Question: Do you think recall or understanding is more important than speed of reading? Are there any circumstances when speed might be more important?
Measuring legibility by the speed of reading continuous text can be similar to the more usual reading situation. Both silent reading and reading aloud have been used by researchers, though silent reading tends to be more common. If reading aloud, the number of words correctly identified can be measured. Comprehension measures for silent reading include:
-
summaries of what has been read
-
identifying an error in a sentence, which affects the meaning
-
cloze procedure where words are omitted at regular intervals within a text and a suitable word must be inserted into the gap
-
open-ended or short answer questions
-
multiple choice questions
As a researcher, I have made decisions as to which comprehension measure to use. In doing so, I have weighed up the difficulty of preparing the test material with the difficulty of scoring the results. Table 4.1 summarises my assessment of each of the measures in terms of these two considerations. Panel 4.4 explains the reasons for my assessment and some pointers to good practice when carrying out a study.
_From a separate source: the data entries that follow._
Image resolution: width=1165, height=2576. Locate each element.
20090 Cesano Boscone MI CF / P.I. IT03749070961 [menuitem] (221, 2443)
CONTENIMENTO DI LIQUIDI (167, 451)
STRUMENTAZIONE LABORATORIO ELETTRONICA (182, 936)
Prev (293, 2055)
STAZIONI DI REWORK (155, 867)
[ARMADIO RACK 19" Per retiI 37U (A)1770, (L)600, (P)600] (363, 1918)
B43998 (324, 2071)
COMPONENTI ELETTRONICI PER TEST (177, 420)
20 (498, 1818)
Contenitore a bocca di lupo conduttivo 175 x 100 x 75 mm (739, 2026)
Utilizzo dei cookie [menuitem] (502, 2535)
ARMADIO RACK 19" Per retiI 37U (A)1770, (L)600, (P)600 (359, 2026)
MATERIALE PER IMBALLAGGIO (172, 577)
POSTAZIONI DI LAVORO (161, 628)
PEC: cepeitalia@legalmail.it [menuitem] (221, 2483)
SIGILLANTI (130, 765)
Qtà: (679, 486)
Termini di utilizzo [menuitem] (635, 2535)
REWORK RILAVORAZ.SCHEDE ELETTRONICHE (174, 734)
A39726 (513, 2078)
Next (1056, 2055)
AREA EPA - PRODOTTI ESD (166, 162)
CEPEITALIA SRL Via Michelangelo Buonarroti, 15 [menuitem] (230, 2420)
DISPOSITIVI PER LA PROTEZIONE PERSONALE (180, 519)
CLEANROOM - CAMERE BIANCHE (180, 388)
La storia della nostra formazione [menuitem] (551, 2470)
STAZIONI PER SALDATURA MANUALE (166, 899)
When comparing results across different texts, with different content, the questions on each text need to be at a similar level of difficulty and answers located in similar regions of the texts. Likewise, when identifying errors, the particular words changed, their position, and how they are changed requires careful attention. Various standardised tests have been developed which address these issues:
-
Nelson-Denny test (1981), originally developed in 1929, is a multiple-choice test.
-
Chapman-Cook Speed of Reading test (1923) has 30 items of 30 words each. In each item there is one word that spoils the meaning and the reader is asked to cross out this word. There is a time limit of 1.75 minutes.
Question: Which is the word that spoils the meaning in the item below?
If father had known I was going swimming he would have forbidden it. He found out after I returned and made me promise never to skate again without telling him.
- Tinker Speed of Reading test (1947) is similar to Chapman-Cook but with 450 items of 30 words each. The time limit is 30 minutes.
Question: Which is the word that spoils the meaning in the item below?
We wanted very much to get some good pictures of the baby, so in order to take some snapshots at the picnic grounds, we packed the stove into the car.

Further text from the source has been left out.